Le ministre de l’Industrie pharmaceutique, le Dr Wassim Kouidri, a présidé ce samedi 5 septembre 2026, au siège de son département ministériel, l’ouverture d’une session de formation consacrée à l’accompagnement des opérateurs économiques du secteur pharmaceutique dans le processus de préqualification de l’Organisation mondiale de la Santé (OMS).
Organisée en coordination avec des experts de l’OMS, cette formation vise à permettre aux entreprises pharmaceutiques algériennes de mieux maîtriser les exigences techniques et réglementaires nécessaires à l’accès aux marchés internationaux du médicament, notamment aux marchés africains.
À l’ouverture des travaux, le ministre a présenté ses condoléances aux familles des victimes des incendies qui ont touché plusieurs régions du pays et souhaité un prompt rétablissement aux blessés. Il a également salué la mobilisation des opérateurs économiques de l’industrie pharmaceutique, qui ont répondu à l’appel du ministère en participant à l’élan de solidarité en faveur des populations touchées.
Sur le fond, cette session s’inscrit dans la démarche engagée par l’Algérie pour renforcer son système national de réglementation pharmaceutique et rapprocher les pratiques de l’industrie des normes et standards internationaux.
Pour le ministre, l’enjeu dépasse désormais la satisfaction des besoins du marché national. La souveraineté sanitaire doit également se traduire par la capacité de l’industrie pharmaceutique algérienne à s’imposer à l’extérieur du pays.

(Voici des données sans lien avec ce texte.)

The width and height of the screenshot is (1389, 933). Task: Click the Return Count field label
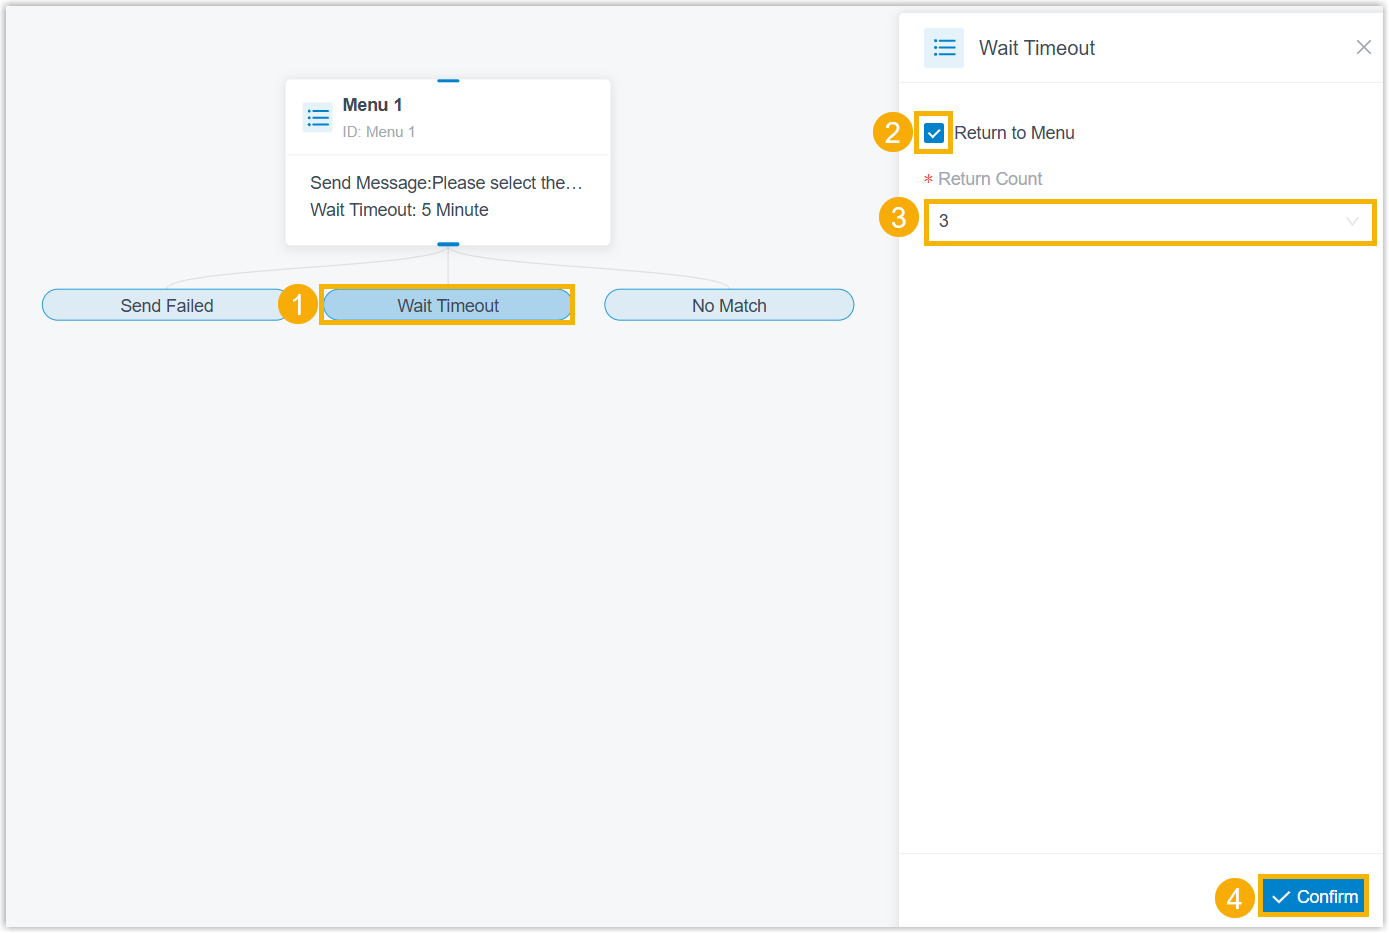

L’objectif affiché est donc de transformer les capacités de production nationales en une présence concrète sur les marchés internationaux et de développer les exportations pharmaceutiques, considérées comme l’un des leviers de diversification de l’économie nationale et de réduction de la dépendance aux hydrocarbures.
Le processus de préqualification de l’OMS constitue, dans cette perspective, une étape importante pour les opérateurs souhaitant accéder à certains marchés internationaux. Il implique notamment de répondre à des exigences rigoureuses en matière de qualité, de production, de contrôle et de conformité réglementaire.
Le Dr Wassim Kouidri a ainsi appelé les opérateurs concernés à s’engager pleinement dans cette démarche, assurant que le ministère de l’Industrie pharmaceutique et l’Agence nationale des produits pharmaceutiques mettront à leur disposition l’accompagnement technique et réglementaire nécessaire.
La session de formation a par ailleurs bénéficié de l’expertise de spécialistes algériens issus de la diaspora, qui ont partagé leur expérience internationale dans le domaine de la préqualification de l’OMS.
Les intervenants ont notamment présenté les bonnes pratiques ainsi que les procédures techniques et réglementaires que les établissements pharmaceutiques algériens doivent mettre en œuvre afin de répondre aux exigences internationales.
À travers cette initiative, l’Algérie cherche ainsi à franchir une nouvelle étape dans le développement de son industrie pharmaceutique : passer d’une logique centrée principalement sur la couverture des besoins nationaux à une stratégie visant également la conquête des marchés extérieurs, avec l’Afrique comme espace prioritaire pour l’expansion du médicament produit localement.